Prompt:
Return only the lines running from the one that contains "Where should I click to: Select" through the end of the entries, exactly, both ends included. Omit pictures.

Record set:
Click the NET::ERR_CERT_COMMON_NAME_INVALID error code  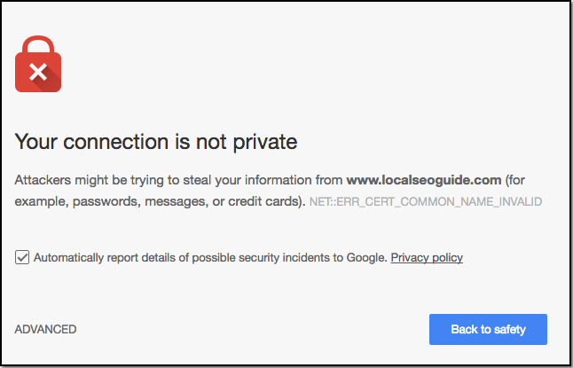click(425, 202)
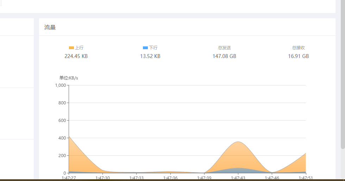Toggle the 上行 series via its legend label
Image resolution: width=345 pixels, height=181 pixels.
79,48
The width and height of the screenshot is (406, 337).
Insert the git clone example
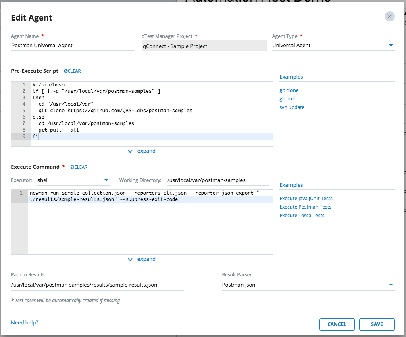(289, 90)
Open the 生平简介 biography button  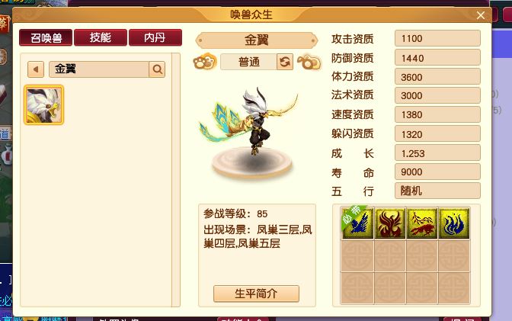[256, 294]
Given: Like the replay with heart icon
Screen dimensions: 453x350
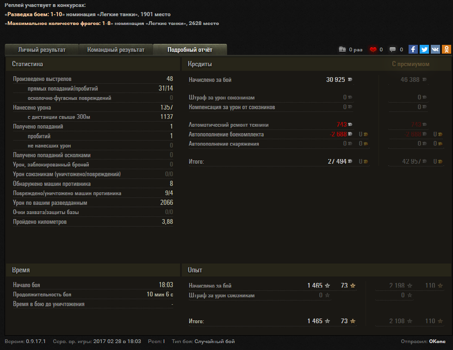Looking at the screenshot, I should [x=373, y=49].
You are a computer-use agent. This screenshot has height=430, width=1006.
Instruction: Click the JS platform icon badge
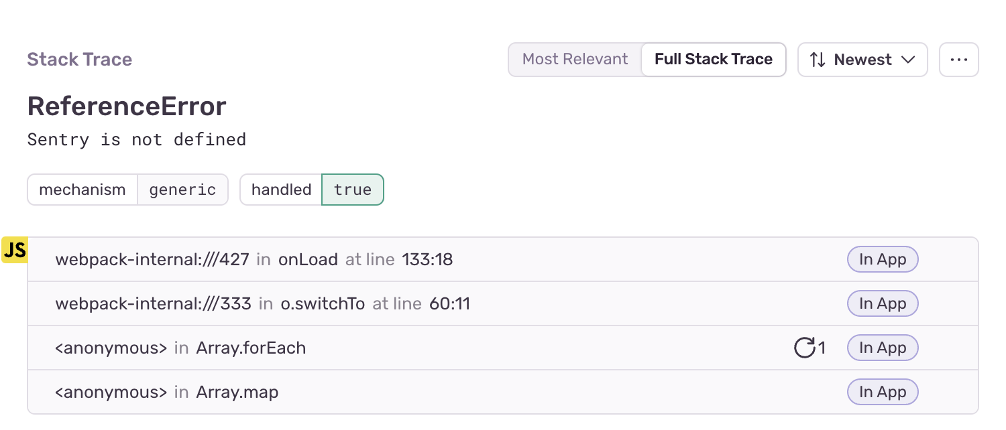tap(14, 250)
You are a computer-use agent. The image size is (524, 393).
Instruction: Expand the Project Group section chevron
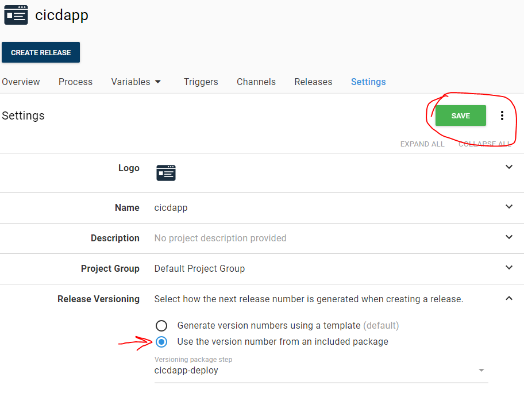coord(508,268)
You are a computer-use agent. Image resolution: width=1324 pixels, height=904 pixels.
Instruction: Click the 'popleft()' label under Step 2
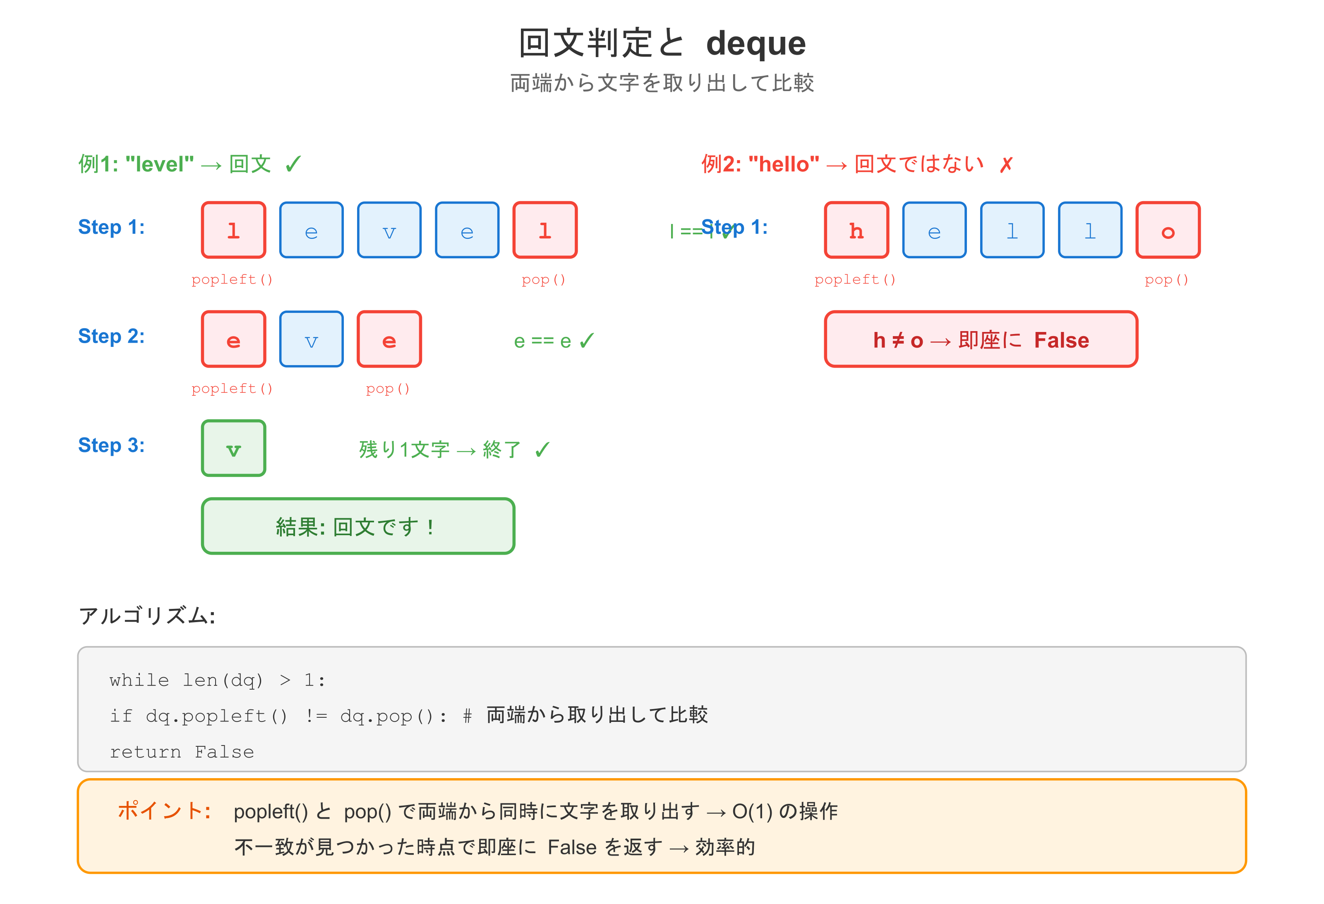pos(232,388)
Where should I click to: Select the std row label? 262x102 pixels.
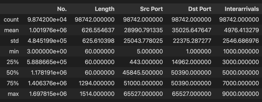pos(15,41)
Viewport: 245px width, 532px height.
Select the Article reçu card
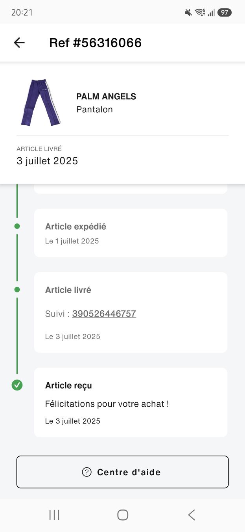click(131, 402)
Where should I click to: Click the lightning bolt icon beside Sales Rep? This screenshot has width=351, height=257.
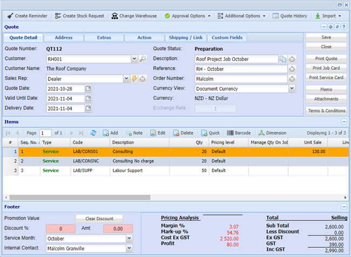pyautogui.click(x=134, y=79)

Result below:
Where should I click to: Select the std row label? 262x102 pixels.
pos(15,41)
Viewport: 245px width, 532px height.
Select the Article reçu card
click(131, 402)
Where should I click to: Click the lightning bolt icon beside Sales Rep? This screenshot has width=351, height=257.
pyautogui.click(x=134, y=79)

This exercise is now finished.